This, Budleigh Salterton, is Squirrel's attempt to stash your beach in the back of our car.
I said, Squirrel, you cannot nick all the pebbles from this beach! People like them here! What's more, this site is specially protected to stop crims like us coming down and nicking it. We must be responsible.
Well, you should all know that as far as a life of crime can be measured, I am an amateur compared to her. She has developed masterful strategies. When her pockets are filled to bursting, she will take off her trousers and tie up the leg ends to make bags. Then she can walk about in her underwear while making off with your pebbly treasures.
Here she is, in the act of taking off her shoes.
Do not think she is ridding her shoe of a tiny sharp pebble, irkling its annoying way under her big toe. No, she is in the act of putting pebbles in, thanks to her technique of lodging rocks in her toe-ends. (This technique was perfected back here.)
Be kind on her. She may be your future geologist. And her enthusiasm is understandable. Have you seen these beauties? Our guide book explains how these gorgeous wonders might be 440 million years, and counting!
Of course I made her tip out her stolen stash from her clothing. She has probably slipped some by me, stowing them in her knickers. But if I find any about her person, be assured they will be cherished. They will grace our geology display. This fine display is on the stairs leading to the bedrooms, and has been added especially to exhibit proceeds of our rock theft*. (Some of those rocks even have labels! How dedicated can we be?)
We finally depart Budleigh Salterton with our responsibilities and dignities intact. Admittedly with a somewhat grumpy Squirrel, but at least the Gritmobile does not sound like two hundredweight of walnuts being smashed with a giant hammer every time we roll over a speed bump (and believe me in the past it certainly has).
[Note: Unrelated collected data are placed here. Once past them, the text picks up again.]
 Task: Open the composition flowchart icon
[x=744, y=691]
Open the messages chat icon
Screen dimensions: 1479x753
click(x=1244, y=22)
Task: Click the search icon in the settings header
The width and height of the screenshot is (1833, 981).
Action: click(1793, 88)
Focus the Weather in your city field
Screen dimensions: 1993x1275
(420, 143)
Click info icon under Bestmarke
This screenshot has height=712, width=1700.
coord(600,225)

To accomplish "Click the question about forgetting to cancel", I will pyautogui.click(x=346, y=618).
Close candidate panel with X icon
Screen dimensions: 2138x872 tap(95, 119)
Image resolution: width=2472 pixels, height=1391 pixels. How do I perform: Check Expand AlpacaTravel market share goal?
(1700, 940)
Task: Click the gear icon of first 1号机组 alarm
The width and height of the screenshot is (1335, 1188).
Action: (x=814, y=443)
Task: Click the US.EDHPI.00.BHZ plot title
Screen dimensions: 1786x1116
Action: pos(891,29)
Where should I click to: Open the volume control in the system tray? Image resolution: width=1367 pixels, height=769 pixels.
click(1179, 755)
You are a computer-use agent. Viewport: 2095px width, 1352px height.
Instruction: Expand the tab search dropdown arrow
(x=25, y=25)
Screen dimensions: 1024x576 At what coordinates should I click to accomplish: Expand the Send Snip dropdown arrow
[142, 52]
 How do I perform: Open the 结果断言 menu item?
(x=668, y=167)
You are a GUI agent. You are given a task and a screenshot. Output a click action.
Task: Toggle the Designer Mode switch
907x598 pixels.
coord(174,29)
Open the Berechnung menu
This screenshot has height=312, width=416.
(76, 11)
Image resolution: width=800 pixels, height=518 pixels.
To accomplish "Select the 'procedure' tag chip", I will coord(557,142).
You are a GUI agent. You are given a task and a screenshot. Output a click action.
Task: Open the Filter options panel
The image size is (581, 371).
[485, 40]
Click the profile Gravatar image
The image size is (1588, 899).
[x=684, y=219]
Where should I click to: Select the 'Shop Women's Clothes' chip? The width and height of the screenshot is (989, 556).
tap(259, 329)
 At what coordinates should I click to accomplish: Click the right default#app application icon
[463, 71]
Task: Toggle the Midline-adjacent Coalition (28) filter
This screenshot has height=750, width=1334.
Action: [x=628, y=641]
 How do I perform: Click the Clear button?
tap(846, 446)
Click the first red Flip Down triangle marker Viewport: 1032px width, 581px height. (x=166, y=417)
So we make our way forward to the red desert landscapes of the Triassic coast and the fantastic rocks of Ladram Bay.
Here I go a bit weepy, sad and nostalgic, so am simply putting up pictures to drool over later, in secret.
For the educational record and the completeness of our day's geological tour, I should also note that we toured the quarry at Beer.
(very dark)
Then returned to the van for supper and a history lesson on the Georgians. (That is, watching Blackadder 3, Ink and Incapability, but in my book it amounts to the same thing.)
I have been asked already how you find out the full tour along this Dorset-Devon coastline. Well, excellent guides exist down here. I bought one.
I also bought this book to read as we travel, but the children complain that it sounds ripped out from the tourist information panels with a few jokes added. Ahem. Sorry about that, Mr Vince. I link to this by way of compensation.
I am also reading bits of this site: geology-speak but with lots of rock porn pictures and it does make us wonder about words, so that is good. Thank you Southampton University for assisting our wandering education again. Who knows, one day Squirrel could be sitting at your benches. She has form for that as well.
* I may add a photograph of the stair-wise geology at some point, so everyone around Britain can spot their rock that Squirrel has nicked. Please form an orderly line to prosecute us.
2 comments:
I ain't saying nuffin. Word has it that we got plenty of illicit rocky stash over at ours. The most illegal being from North Cornwall m'lud. But it's soooo beeeeaautifuuuuuul......
One time I felt guilty at incarcerating so many wild rocks from over the years that I set some free - over at Walberswick in Suffolk. Some from Devon, Dorset, Brighton and Suffolk itself. One friend at the time said I was a terrible demon as the gobby Brighton ones would surely beat up the gentle Suffolk ones and that I'd created stoney hell. Hopefully the Devon ones were a bit too thick to understand and the Dorset ones just glazed over....
You would all love the following in WA - The Pinacles, The Bungle-bungles (got to love that for the name alone!) Wave Rock and many other geological places of total fascination. I think you can still go fossicking in the Kalgoorlie area but may be wrong there. Google and use as carrots after the return to HK if a trip to WA is on your list of possibilities.